A Swiss Network for Health Technology Assessment (SNHTA) was set up as early as 1998 to bring together all HTA-related activities in Switzerland. Its members include the different units of the FOPH, the GDK/CDS, FMH, as well as several universities and hospitals. A development with potentially important consequences for HTA in Switzerland was the inclusion of measures aiming to improve HTA through a proposed Federal Law on the Centre for Quality in MHI (Federal Council, 2014). This would have supported the FOPH by: (1) introducing a system for horizon scanning in order to identify whether new services should undergo HTA; (2) introducing a system for re-evaluating currently covered technologies; (3) producing HTA reports; and (4) developing and updating a methodology for HTA in Switzerland. However, due to considerable opposition from different stakeholders, the proposed law was withdrawn and it remains to be seen how the HTA process will develop over the next few years (see section 6.2.1).

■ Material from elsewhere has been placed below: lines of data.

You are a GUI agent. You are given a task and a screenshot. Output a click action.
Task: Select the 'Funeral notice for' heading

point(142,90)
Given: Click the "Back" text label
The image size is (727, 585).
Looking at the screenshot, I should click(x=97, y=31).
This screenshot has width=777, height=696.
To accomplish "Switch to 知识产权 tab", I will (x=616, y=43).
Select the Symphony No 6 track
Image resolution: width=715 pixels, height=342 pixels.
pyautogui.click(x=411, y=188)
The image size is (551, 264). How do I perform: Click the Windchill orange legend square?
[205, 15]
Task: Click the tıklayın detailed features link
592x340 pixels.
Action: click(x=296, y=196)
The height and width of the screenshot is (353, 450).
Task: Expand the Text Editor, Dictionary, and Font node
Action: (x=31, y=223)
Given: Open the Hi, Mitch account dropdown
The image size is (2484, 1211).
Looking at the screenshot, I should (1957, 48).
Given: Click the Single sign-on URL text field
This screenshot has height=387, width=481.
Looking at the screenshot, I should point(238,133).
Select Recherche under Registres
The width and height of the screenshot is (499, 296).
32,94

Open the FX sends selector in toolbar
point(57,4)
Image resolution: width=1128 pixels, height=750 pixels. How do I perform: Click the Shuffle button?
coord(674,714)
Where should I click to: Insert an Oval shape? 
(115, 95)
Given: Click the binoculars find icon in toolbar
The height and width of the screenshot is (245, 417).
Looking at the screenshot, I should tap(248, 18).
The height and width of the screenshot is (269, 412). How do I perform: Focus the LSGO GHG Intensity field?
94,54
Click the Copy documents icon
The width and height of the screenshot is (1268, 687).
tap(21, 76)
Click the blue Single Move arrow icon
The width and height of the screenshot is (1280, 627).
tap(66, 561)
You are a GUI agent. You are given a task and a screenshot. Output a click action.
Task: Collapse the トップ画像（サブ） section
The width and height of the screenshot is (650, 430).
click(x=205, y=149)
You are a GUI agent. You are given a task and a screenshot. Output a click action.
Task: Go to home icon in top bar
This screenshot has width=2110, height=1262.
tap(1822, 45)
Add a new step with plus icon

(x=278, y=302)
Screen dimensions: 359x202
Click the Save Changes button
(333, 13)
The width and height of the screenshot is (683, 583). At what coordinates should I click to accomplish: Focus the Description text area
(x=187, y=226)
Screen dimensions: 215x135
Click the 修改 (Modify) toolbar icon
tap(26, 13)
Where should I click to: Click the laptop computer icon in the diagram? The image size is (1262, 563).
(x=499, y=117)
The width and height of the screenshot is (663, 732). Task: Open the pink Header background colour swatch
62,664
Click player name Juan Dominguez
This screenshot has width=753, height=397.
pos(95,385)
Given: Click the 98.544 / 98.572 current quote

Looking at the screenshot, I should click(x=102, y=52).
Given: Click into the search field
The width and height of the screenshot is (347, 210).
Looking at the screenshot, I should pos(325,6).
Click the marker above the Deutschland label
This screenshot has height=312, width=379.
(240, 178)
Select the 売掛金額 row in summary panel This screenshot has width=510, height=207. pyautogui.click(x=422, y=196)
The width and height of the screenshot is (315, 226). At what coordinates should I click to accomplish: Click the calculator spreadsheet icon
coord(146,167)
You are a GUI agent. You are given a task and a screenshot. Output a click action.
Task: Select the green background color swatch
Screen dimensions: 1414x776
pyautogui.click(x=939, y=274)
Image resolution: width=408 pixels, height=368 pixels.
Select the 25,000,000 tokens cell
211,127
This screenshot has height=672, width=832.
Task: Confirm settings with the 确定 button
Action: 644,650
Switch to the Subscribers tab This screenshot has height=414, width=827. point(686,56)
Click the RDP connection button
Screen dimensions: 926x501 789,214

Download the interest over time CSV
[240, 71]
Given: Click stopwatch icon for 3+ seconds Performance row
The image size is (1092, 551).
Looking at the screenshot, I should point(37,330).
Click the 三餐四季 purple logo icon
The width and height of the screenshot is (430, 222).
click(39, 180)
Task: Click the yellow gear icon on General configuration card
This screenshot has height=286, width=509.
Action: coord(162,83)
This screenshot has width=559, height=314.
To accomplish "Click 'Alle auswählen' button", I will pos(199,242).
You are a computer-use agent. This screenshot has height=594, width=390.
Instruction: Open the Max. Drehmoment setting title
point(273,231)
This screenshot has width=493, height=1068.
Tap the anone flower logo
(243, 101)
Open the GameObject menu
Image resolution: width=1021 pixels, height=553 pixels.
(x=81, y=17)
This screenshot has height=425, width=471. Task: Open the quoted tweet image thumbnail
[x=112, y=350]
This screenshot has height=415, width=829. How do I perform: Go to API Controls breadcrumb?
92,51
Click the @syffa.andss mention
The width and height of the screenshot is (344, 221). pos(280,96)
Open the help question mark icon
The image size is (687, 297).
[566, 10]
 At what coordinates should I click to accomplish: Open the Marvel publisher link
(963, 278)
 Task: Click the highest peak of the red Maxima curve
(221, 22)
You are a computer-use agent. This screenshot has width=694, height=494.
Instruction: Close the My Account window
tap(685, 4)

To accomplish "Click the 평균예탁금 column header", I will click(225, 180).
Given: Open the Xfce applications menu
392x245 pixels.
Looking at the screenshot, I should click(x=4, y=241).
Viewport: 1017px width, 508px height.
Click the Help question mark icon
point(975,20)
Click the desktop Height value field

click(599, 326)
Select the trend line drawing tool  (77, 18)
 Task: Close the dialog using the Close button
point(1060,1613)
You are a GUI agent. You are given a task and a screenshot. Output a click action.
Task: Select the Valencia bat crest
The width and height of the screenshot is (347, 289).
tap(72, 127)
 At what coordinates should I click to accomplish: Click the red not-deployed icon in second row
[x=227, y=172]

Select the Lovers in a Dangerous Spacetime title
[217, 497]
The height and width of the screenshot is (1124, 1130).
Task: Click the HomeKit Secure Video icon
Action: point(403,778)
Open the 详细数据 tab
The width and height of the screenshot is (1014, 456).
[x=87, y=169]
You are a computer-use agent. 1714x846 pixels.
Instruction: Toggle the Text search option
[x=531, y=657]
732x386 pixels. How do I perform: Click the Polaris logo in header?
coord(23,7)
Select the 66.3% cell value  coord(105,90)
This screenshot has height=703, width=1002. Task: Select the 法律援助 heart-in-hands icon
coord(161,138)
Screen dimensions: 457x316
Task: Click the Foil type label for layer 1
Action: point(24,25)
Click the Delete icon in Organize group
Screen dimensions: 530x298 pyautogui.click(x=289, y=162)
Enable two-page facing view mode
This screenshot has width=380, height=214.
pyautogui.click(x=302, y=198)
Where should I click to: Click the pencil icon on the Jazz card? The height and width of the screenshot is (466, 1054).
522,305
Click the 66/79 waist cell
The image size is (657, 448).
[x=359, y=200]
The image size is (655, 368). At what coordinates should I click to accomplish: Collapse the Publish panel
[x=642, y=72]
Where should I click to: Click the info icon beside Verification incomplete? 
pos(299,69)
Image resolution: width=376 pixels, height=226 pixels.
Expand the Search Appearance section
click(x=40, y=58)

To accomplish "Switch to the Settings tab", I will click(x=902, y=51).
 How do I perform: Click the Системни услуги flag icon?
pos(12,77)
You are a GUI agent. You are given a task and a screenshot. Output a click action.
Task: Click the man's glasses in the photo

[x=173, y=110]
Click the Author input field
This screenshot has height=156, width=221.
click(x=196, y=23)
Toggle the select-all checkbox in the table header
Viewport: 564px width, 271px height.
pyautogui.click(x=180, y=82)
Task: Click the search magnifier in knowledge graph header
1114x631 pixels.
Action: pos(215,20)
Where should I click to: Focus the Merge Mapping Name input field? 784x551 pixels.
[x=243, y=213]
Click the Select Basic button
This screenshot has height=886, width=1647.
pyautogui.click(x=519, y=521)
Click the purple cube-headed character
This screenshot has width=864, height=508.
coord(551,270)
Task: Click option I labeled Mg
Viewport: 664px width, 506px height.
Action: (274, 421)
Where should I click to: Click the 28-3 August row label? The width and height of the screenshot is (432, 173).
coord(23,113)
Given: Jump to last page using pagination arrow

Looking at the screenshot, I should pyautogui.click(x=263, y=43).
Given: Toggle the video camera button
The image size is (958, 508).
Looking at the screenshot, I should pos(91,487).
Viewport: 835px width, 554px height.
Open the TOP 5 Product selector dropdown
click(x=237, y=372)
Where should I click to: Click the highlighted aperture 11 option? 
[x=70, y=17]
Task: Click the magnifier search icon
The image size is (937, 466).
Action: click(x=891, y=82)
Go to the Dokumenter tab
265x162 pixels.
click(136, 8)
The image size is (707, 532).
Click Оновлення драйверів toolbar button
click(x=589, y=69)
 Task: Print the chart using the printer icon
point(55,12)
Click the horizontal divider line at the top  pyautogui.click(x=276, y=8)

Another important actor, the Swiss Medical Board, is also actively campaigning for improving (or completely overhauling) the current system of technology assessment in Switzerland (Swiss Medical Board, 2015). This initiative originally started in 2008 as the Medical Board of Zurich. In 2011, the GDK/CDS, FMH, Swiss Academy of Medical Sciences (SAMW/ASSM) and the government of Liechtenstein joined the initiative. In 2015, santésuisse, curafutura and interpharma, which had originally set up another network called SwissHTA, also joined the Swiss Medical Board initiative with the aim of forming a common and more efficient HTA organization for Switzerland, partly because they felt that the FOPH had not fulfilled its role in this domain. The Swiss Medical Board has produced 14 HTA reports (up until September 2015), some of which have been highly controversial (in particular the report on systematic mammography in 2013 (Swiss Medical Board, 2013)).